DE MANCHICOURT: Requiem Mass. Motets: Audivi vocem de coelo, O Intermerata.
Puer qui natus est. Laudate Dominum omnes gentes.
GREENBERG: Symphony No. 5. Quintet for Strings.
PROKOFIEV: Symphony No. 5 in B flat, Op. 100. TCHAIKOVSKY: Romeo
and Juliet Fantasy Overture.
Arsis is doing their best to introduce listeners to music of Pierre de Manchicourt (1510-1564) who was a leading composer during the Renaissance. Here we have a major work, his Requiem Mass, along with four of his many motets in assured, beautifully sung performances by the 17-member professional Choir of The Church of the Advent in Boston directed by Edith Ho who has directed the choir for about thirty years.The recording, engineered by Edward J. Kelly, wonderfully captures the warm church acoustics. Complete texts are provided.
Sony Classical really is pushing young composer Jay Greenberg (born 1991) as "the next Mozart." Based on what is heard on this CD, they are sadly mistaken. There's no question Greenberg is incredibly gifted and composes prolifically, but there's nothing in either work that justifies all the hype. Obviously the publicity departments are working hard, and obviously knowing the right people can be very important in a fledgling career. And did they chose a photo of Greenberg in which he resembles Mahler on purpose? It's hard for me to believe the distinguished conductor José Serebrier truly believes this symphony to be a major, important work, but his recording does add lustre to Greenberg's career. The performance is superb as is the Juilliard Quartet's of the quintet, and the surround sound is as natural as it could be. However there is no question whatever that sonic quality of this issue far exceeds its musical content.
Recently on this site we reviewed Audite's SACD of Rachmaninoff's Symphony No. 2 played by the Novosibirsk Academic Symphony conducted by Arnold Katz, a poor performance dismally recorded.

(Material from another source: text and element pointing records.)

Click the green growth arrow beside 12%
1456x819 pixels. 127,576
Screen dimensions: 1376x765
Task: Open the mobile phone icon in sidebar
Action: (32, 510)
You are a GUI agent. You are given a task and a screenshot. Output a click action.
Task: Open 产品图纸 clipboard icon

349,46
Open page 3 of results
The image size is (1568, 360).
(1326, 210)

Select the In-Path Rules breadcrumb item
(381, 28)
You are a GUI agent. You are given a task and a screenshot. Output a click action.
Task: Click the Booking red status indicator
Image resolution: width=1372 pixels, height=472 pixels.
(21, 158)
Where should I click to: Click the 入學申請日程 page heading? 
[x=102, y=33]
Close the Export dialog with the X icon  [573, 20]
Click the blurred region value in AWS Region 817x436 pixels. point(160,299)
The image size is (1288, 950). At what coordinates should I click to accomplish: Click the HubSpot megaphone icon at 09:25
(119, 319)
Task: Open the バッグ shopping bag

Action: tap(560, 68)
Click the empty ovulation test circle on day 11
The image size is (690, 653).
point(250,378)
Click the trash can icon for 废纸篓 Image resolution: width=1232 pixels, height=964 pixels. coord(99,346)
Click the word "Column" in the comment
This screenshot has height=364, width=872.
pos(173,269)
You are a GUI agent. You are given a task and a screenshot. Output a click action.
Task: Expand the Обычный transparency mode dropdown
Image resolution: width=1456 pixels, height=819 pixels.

This new Audite SACD, the first surround sound recording of the Prokofiev, is another matter. Thomas Sanderling (son of Kurt), who conducted the superb issues of piano concertos of Saint-Saëns on the same label, elicits superb performances and tonal beauty from this provincial orchestra in both the symphony and Tchaikovsky's familiar overture. You won't find the heft and sonority of the world's great orchestras, but these are very fine. Sonically, too, this is up to Audite's usual standards. Recommended!